THE present Emperor of Russia is not the one with whom we made the war.* He is a man not given to military display. He is a man whose reign before this war* was signalised chiefly by the grand act of the liberation of twenty millions of his people.* He at least was willing to forget the unfortunate past. He consented that his only daughter, the loved child of his heart, should marry the son of the English Queen.* And I thought that this was a great sign of a permanent reconciliation, and a very blessed promise of a prolonged peace; and although that has not borne in this political respect all the fruit one could have wished for, still I am delighted to believe that there is a great change growing, and a change for the better, and a change which I believe will be accelerated by what will take place when this unfortunate war comes to an end.*
* ‘The war’ is The Crimean War of 1853-1856, about which Bright had been speaking at length earlier. It began when Emperor Nicholas I (r. 1825-1855) was on the Russian throne; the current Emperor was Alexander II of Russia (r. 1855-1881).

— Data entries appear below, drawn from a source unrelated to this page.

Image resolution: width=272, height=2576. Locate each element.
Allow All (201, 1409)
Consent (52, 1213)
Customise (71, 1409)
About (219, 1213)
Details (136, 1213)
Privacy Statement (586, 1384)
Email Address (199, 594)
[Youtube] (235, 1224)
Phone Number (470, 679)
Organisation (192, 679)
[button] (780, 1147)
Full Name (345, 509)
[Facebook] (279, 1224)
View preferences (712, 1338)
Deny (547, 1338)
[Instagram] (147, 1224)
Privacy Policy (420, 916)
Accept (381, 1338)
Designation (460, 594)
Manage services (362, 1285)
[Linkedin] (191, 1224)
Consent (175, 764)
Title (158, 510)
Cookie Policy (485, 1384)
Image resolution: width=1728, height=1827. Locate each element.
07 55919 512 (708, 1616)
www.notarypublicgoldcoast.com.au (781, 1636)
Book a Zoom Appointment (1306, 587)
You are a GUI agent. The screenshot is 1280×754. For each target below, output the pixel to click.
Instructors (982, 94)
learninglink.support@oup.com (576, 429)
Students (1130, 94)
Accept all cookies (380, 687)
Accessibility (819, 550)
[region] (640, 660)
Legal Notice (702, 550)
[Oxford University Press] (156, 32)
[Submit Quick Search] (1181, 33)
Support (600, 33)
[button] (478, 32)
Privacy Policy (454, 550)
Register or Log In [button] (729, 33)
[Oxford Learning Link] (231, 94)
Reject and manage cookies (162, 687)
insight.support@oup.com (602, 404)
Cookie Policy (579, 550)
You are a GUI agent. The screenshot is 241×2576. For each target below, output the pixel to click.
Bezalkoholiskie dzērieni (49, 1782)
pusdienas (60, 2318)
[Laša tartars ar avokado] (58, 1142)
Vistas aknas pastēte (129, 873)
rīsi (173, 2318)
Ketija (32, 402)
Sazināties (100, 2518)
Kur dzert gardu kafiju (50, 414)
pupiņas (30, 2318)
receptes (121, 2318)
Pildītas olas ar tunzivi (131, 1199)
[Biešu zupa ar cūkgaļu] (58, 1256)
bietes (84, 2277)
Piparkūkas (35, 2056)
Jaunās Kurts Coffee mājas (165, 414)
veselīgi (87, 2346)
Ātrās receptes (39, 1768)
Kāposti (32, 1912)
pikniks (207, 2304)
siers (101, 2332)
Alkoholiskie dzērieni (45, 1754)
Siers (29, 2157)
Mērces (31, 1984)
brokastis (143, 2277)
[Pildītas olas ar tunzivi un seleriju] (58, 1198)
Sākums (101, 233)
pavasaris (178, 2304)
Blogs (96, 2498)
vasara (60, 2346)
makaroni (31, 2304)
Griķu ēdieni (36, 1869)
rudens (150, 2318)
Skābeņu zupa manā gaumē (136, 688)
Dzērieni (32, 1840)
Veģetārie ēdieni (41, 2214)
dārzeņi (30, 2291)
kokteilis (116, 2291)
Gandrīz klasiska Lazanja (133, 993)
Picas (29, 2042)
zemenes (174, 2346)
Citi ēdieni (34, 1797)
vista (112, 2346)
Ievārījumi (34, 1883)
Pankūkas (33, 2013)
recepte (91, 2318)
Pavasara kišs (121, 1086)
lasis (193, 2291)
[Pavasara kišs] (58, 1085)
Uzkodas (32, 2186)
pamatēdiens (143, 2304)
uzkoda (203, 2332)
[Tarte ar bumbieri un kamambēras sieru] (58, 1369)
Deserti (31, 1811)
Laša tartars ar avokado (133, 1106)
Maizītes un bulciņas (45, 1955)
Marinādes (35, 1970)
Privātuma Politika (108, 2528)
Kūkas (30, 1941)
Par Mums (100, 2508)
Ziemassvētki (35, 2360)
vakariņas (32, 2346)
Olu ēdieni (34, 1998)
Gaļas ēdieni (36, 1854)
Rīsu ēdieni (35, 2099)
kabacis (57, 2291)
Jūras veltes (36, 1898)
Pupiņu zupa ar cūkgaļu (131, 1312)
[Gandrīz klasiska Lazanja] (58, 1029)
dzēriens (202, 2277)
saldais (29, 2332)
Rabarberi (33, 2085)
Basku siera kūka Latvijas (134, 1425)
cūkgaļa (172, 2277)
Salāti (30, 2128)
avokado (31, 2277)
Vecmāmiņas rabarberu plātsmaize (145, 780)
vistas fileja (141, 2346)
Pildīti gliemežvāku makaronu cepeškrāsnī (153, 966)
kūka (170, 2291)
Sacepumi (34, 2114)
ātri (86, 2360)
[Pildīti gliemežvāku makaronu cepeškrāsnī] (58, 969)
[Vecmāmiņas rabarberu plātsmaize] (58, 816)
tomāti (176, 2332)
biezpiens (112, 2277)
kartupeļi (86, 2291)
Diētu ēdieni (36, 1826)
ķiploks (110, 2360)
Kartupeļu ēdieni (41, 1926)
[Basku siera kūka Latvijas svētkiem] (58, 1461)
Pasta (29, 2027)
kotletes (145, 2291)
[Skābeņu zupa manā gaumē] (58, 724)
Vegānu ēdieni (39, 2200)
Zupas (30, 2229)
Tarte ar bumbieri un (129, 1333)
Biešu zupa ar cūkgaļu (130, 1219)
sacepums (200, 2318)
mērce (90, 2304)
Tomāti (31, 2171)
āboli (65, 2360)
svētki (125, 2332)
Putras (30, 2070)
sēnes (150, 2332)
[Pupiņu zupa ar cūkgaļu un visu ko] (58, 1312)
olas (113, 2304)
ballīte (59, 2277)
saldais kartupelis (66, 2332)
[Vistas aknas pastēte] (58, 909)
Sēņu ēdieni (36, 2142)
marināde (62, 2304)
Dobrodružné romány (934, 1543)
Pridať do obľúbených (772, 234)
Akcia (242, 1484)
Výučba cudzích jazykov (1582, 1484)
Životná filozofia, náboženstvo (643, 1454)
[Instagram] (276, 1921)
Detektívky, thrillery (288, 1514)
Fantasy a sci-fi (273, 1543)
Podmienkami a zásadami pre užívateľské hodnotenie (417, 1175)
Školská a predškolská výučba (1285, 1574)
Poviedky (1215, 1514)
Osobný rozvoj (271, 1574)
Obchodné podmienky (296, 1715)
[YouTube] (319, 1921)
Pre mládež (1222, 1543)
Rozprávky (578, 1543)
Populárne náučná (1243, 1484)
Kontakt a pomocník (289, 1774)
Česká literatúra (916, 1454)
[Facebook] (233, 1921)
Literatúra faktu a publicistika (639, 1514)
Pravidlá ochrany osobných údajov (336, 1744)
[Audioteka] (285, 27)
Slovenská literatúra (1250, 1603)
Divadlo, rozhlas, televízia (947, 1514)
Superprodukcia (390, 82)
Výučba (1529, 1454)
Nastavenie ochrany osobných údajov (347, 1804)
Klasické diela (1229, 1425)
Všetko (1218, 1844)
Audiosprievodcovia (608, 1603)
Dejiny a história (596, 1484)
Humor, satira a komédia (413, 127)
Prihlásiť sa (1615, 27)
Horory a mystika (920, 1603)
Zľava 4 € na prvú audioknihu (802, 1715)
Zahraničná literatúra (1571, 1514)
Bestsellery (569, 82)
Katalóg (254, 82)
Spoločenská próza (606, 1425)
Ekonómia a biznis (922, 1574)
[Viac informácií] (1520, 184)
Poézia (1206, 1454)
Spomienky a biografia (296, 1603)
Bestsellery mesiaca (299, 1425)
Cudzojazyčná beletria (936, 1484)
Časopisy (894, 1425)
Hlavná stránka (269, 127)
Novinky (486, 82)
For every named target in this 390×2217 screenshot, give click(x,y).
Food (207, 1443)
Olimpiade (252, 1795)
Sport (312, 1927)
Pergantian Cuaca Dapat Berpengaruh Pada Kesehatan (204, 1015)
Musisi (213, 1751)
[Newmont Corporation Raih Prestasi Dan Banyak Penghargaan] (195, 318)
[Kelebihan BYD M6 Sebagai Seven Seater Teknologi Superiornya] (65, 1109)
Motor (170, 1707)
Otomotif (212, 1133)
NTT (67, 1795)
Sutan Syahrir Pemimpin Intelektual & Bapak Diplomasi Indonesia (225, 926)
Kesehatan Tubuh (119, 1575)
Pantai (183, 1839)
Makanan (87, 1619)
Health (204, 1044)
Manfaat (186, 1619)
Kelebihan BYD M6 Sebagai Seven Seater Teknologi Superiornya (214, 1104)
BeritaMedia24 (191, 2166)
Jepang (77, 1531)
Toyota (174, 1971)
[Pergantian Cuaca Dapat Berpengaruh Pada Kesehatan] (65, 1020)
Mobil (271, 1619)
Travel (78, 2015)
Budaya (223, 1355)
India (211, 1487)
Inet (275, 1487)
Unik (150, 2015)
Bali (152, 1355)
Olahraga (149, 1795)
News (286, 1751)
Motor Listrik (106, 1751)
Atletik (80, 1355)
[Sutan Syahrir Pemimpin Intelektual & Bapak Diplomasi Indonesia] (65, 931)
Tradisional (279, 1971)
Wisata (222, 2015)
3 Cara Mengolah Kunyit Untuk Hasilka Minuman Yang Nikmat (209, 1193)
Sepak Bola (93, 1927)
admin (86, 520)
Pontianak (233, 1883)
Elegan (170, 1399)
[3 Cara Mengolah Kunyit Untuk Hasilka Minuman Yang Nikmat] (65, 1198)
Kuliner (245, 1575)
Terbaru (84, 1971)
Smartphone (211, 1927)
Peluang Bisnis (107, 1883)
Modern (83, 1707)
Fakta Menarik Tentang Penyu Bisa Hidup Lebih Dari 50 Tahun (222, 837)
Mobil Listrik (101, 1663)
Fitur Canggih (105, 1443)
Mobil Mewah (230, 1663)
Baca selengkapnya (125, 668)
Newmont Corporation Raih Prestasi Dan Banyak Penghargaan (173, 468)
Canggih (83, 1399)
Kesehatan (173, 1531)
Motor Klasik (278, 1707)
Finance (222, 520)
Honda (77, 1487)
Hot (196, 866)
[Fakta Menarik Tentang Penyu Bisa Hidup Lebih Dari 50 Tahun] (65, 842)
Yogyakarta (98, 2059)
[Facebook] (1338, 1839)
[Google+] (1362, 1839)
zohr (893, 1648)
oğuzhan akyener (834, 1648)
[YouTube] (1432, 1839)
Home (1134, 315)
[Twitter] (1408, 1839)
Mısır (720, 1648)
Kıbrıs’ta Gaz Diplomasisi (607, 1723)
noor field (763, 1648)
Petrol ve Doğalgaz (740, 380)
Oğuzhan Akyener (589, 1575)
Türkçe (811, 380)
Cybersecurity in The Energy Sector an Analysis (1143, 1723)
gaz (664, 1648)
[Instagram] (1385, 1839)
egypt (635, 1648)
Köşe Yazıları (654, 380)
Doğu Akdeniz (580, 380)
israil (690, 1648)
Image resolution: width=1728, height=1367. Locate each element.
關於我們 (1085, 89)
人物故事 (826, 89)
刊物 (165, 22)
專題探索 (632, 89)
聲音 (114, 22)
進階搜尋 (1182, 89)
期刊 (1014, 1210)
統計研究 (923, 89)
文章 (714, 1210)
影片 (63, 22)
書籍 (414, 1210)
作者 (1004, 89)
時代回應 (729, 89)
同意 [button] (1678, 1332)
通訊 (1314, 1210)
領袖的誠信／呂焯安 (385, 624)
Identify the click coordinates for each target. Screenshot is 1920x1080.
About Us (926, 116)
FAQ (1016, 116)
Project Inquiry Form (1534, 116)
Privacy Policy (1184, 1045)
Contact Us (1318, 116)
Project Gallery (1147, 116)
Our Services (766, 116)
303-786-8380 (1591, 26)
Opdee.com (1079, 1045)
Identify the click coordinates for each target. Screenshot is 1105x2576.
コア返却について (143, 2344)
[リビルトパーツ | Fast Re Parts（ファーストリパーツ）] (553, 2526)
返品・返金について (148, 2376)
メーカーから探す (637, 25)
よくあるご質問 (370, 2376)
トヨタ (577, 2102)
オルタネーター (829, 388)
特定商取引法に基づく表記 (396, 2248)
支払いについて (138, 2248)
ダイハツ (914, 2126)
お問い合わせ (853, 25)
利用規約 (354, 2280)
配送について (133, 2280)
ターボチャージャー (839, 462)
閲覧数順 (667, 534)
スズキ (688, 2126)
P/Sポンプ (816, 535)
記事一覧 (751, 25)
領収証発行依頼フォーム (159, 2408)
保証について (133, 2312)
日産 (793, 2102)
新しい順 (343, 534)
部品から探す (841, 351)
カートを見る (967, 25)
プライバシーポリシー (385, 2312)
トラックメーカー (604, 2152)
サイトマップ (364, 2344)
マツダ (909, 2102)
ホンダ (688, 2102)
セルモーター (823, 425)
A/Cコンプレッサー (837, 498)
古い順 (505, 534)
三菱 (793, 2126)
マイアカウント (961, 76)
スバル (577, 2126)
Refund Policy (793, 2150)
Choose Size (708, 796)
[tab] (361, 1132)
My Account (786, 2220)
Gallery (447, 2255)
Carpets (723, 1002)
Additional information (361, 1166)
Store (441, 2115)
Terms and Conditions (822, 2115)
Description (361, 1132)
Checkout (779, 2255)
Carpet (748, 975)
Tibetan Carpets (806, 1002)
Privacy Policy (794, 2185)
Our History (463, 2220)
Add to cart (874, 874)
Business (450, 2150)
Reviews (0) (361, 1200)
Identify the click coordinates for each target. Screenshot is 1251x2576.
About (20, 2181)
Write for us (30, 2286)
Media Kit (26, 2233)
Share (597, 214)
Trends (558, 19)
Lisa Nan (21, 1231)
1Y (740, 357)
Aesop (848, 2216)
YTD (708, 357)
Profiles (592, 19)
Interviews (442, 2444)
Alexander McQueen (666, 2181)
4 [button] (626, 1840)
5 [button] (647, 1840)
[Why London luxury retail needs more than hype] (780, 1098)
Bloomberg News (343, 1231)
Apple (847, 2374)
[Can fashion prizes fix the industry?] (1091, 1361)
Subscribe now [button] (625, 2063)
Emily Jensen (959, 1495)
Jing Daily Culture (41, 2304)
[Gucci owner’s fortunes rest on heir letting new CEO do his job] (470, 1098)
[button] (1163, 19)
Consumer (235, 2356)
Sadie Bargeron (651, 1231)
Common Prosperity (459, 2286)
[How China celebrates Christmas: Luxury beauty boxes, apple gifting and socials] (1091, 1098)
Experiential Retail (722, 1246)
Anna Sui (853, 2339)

* ‘This war’ is the Russo-Turkish War of 1877–1878. Bright delivered this speech on January 13th, 1878, towards the close of the war; Parliament was currently discussing whether to step in on Turkey’s side and Bright, of course, was wholly against it.
* The Emancipation of the Serfs was signed into law on February 19th OS (March 3rd NS), 1861, ending Russia’s centuries-old feudal society and granting to some twenty-three million agricultural labourers rights of property ownership, marriage and private enterprise they had long been denied. It was in essence that country’s abolition of slavery, thankfully achieved without the bloodshed seen in the American Civil War of 1861-1865. Much of the reform was reversed by the Communists after 1917, who sent the whole country back to the Middle Ages but without the consolation of religion.
* Grand Duchess Maria Alexandrovna of Russia married Alfred, Duke of Saxe-Coburg and Gotha, a son of Queen Victoria and Prince Albert, on January 24th, 1874. Alfred’s sister Princess Alice was the mother of Empress Alexandra, consort of Emperor Nicholas II of Russia, and also of St Elizabeth the New Martyr.
* The Russo-Turkish war ended with the Treaty of Berlin on July 13, 1878. It was a victory for Russia, and for the Christian states in the Balkans that thereby gained independence from what had become a very unpleasant subservience to the Ottoman Empire.